> _Description of the task_
Every line with the string "Lofty" must be copied from the entries below.

(Collected data)
-- Opening Marker --

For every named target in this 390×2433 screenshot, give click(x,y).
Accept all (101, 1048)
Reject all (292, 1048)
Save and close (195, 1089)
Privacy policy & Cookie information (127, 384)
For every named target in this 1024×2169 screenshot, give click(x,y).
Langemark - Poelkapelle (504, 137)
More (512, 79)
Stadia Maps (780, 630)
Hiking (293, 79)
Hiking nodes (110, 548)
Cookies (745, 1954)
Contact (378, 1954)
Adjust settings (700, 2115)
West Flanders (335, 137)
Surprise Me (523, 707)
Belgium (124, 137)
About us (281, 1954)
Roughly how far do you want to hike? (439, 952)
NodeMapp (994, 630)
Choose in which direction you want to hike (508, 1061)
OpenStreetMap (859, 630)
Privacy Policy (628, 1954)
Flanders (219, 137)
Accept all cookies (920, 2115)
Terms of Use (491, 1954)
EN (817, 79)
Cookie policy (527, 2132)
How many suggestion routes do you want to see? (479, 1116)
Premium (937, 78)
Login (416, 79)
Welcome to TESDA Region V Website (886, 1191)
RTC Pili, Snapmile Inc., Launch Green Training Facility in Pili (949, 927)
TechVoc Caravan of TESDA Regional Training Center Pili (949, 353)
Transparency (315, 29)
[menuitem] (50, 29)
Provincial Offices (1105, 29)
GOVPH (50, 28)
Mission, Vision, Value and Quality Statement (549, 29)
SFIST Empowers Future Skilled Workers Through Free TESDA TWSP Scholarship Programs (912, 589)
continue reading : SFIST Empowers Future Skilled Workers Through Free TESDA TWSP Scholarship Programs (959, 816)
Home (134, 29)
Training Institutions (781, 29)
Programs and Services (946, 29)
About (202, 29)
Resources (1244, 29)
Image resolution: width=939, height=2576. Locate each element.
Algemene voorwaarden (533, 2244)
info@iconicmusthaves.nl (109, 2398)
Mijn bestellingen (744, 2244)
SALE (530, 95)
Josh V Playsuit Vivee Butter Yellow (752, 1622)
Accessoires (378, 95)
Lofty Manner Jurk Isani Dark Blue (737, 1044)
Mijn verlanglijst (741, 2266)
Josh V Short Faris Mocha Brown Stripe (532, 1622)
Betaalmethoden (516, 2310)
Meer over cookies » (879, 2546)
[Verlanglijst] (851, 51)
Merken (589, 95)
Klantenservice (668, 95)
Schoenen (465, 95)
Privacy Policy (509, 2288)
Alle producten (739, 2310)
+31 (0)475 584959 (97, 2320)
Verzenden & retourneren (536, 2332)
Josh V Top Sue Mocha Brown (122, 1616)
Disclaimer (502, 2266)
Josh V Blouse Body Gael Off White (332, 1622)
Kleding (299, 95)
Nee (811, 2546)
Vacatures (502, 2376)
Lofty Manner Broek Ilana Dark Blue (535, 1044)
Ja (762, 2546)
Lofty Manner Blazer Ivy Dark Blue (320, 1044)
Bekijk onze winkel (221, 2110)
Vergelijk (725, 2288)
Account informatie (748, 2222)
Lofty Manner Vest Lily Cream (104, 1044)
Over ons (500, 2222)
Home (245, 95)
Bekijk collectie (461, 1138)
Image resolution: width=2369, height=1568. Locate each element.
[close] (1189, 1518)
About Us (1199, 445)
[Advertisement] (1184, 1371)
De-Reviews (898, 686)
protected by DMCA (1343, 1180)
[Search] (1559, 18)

-- Closing Marker --

> _Exercise output_
Lofty Manner Jurk Isani Dark Blue (737, 1044)
Lofty Manner Broek Ilana Dark Blue (535, 1044)
Lofty Manner Blazer Ivy Dark Blue (320, 1044)
Lofty Manner Vest Lily Cream (104, 1044)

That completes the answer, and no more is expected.